___ DATA SECTION
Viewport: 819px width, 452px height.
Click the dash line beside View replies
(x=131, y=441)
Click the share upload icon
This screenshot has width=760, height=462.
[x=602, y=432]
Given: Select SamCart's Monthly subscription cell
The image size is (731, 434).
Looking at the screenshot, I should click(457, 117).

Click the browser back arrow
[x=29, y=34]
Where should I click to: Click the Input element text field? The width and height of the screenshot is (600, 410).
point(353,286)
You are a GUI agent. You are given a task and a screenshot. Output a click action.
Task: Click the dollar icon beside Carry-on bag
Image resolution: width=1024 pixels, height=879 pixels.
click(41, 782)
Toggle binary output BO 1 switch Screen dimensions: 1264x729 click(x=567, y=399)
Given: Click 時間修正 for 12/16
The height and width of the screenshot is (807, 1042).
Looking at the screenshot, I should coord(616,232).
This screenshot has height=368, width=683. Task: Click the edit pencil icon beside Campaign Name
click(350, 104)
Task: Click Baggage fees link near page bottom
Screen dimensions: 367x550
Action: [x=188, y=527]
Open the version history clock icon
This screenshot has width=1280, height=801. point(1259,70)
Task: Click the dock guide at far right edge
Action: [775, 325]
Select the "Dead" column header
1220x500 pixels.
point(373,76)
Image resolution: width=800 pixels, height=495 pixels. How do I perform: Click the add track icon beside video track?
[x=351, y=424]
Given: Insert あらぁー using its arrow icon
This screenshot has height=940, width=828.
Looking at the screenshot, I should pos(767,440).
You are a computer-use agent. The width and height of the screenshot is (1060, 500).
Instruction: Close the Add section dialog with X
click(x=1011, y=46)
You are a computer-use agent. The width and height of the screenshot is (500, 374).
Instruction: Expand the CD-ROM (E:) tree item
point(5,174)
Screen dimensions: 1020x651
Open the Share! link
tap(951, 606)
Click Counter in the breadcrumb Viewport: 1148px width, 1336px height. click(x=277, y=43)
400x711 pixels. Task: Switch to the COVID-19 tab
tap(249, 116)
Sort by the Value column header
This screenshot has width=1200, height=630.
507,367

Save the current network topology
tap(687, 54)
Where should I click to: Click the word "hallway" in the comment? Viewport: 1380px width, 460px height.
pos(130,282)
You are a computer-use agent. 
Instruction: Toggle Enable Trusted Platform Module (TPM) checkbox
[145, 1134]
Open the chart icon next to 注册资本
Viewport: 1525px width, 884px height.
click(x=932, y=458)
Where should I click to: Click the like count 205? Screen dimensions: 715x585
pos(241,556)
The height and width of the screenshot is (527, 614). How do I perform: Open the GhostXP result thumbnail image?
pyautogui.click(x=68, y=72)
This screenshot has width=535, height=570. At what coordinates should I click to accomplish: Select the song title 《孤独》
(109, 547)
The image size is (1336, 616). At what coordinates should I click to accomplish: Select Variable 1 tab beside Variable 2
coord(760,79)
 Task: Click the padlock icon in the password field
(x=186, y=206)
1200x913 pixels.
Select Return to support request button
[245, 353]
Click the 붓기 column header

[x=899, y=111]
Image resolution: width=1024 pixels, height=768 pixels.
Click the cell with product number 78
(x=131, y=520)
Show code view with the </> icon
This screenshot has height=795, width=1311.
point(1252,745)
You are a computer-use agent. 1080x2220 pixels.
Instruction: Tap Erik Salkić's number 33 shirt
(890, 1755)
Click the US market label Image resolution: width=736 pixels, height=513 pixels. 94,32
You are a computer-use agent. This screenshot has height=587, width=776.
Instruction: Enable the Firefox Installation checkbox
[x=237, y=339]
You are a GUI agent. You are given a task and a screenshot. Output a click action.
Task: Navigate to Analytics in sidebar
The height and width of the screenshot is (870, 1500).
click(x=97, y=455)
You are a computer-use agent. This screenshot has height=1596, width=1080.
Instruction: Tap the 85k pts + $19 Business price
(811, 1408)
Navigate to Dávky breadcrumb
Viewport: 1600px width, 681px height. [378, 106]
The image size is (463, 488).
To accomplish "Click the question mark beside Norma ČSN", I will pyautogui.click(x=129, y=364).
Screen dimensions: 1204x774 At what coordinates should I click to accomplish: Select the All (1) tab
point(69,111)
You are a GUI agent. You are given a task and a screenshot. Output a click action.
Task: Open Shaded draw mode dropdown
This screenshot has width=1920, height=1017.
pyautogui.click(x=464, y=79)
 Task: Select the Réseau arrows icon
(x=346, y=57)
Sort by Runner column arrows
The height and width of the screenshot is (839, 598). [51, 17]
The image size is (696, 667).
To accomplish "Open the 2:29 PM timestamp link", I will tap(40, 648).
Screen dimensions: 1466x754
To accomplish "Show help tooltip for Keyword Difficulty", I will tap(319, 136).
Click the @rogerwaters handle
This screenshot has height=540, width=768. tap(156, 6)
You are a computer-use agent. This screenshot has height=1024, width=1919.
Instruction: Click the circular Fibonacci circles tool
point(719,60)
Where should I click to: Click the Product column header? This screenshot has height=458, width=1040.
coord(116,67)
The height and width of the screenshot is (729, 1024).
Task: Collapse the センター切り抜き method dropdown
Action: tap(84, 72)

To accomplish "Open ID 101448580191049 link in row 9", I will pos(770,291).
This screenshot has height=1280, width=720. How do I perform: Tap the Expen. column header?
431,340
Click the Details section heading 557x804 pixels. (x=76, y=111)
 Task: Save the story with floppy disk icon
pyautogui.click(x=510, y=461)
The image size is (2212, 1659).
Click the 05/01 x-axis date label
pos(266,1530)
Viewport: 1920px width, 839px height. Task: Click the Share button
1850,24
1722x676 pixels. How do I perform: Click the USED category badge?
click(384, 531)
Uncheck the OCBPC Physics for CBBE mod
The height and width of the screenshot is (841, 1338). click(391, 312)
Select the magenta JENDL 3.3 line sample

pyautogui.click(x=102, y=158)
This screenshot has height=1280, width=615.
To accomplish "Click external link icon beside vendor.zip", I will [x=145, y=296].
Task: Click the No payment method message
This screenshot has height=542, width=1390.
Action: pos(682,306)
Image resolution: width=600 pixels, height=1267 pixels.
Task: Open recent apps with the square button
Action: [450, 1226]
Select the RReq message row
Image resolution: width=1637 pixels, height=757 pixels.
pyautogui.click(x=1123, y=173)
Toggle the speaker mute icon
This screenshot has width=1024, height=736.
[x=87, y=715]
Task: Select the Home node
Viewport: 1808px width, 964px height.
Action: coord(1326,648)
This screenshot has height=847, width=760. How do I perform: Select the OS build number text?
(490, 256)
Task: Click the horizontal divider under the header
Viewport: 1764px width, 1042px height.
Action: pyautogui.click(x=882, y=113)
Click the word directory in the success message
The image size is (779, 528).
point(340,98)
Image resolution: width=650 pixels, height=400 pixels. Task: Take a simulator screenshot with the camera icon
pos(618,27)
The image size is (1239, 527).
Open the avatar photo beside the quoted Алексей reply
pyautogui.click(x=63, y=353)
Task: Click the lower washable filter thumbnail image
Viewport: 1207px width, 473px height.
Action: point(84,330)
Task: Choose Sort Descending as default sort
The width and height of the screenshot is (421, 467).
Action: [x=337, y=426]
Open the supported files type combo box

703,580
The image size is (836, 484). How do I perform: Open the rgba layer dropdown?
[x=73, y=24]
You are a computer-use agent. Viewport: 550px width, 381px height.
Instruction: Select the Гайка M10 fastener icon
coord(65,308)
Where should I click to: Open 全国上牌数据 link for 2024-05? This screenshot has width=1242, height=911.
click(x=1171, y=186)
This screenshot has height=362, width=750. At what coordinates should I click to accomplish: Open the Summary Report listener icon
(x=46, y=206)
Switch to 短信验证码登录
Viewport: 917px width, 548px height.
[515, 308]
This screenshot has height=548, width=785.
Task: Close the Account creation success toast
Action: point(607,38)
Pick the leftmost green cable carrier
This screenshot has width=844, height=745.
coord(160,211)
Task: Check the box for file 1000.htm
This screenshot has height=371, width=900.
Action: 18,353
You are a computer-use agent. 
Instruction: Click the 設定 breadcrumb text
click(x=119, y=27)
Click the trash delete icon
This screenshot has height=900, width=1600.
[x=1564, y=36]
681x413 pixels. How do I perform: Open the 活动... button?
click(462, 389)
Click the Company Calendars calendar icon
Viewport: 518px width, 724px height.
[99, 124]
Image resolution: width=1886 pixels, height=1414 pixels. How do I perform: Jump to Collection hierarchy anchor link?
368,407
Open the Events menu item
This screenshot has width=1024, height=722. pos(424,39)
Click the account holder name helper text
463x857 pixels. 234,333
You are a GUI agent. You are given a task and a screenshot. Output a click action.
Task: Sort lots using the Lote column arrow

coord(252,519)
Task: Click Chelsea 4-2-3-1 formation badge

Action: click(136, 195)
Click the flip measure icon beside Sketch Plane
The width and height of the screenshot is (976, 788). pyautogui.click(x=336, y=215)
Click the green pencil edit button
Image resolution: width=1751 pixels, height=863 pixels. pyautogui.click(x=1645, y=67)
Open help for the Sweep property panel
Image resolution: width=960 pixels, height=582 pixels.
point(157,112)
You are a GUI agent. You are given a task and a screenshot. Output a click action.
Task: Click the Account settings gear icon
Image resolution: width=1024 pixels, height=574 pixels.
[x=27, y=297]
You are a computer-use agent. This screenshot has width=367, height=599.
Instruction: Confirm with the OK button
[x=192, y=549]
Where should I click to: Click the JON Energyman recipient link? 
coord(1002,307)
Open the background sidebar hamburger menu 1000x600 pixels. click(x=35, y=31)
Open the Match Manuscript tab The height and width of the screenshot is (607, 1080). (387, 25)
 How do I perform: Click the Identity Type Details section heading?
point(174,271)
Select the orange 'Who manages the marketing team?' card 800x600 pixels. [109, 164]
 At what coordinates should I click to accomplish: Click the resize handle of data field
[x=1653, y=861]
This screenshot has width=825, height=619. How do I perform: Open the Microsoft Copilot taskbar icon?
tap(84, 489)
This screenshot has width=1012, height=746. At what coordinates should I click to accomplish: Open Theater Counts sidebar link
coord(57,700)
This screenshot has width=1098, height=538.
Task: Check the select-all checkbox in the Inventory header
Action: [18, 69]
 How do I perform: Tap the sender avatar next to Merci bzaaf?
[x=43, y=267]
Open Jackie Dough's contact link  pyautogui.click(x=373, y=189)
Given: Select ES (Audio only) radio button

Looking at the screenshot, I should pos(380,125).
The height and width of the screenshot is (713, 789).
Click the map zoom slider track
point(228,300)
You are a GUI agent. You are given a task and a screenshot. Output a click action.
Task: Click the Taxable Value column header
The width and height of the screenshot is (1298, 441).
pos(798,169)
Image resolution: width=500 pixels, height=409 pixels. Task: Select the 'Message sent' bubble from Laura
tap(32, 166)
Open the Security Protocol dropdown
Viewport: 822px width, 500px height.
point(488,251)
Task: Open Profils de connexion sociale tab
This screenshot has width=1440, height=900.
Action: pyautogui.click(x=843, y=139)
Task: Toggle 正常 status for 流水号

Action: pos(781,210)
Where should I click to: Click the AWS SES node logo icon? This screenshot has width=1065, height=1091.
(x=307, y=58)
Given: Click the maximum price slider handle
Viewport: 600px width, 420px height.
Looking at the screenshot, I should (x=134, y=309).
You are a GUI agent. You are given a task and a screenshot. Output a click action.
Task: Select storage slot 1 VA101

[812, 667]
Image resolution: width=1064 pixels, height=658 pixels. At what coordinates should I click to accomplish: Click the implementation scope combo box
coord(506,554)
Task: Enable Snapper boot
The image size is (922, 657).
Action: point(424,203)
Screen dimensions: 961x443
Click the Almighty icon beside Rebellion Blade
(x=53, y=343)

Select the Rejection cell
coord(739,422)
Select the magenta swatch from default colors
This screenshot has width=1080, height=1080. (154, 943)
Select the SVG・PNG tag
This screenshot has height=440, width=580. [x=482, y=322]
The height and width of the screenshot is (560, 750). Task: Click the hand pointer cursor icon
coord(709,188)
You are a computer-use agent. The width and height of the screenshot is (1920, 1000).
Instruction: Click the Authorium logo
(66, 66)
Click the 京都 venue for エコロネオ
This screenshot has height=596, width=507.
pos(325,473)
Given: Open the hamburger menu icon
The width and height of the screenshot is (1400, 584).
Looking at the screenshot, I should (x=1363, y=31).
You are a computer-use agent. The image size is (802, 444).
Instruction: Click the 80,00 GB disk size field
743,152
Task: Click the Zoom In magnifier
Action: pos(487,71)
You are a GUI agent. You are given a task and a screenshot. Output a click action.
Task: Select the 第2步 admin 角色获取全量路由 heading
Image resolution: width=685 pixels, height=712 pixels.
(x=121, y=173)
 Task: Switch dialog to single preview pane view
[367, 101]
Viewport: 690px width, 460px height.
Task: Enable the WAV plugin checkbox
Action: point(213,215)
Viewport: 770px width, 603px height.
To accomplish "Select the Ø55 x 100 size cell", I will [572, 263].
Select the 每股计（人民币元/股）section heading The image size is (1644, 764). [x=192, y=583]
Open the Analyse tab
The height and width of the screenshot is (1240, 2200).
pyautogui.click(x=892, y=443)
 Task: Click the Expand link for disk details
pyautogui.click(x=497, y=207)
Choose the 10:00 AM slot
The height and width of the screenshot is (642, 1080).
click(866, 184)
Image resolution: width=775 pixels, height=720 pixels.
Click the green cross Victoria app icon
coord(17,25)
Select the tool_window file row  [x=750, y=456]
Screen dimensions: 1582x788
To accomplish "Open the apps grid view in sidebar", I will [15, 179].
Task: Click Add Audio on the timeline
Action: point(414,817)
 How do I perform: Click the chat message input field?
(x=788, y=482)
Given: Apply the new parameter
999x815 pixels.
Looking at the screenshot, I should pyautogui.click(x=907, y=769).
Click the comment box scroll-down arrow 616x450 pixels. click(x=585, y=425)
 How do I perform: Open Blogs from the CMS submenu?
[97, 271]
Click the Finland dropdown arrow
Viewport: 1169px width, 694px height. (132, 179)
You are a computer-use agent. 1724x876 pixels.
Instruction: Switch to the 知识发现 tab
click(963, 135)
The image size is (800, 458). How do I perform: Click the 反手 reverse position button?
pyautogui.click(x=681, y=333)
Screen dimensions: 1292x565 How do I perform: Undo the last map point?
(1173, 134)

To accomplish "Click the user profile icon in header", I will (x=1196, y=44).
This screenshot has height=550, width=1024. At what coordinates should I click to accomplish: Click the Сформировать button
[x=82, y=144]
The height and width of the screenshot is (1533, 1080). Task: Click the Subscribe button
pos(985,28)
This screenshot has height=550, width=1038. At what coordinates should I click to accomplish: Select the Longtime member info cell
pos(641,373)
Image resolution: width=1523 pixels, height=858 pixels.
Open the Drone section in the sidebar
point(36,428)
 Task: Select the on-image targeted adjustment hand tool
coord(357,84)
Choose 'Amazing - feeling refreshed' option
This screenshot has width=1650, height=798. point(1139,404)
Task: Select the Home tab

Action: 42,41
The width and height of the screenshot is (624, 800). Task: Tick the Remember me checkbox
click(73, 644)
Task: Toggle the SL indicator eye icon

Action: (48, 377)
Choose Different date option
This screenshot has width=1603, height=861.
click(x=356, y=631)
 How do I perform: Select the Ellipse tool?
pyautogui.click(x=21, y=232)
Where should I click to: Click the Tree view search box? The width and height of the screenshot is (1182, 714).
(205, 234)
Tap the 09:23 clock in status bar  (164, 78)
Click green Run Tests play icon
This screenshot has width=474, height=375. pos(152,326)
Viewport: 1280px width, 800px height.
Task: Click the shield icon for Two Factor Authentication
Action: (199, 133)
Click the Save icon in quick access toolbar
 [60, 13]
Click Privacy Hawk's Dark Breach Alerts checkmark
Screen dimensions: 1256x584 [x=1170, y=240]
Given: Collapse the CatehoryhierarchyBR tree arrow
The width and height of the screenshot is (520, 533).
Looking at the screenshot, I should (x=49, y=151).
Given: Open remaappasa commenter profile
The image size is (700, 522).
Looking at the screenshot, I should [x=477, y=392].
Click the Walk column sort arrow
______
Could you work out how many lines above contain the string "profile"? Answer with the number only.

[ANSWER SECTION] 2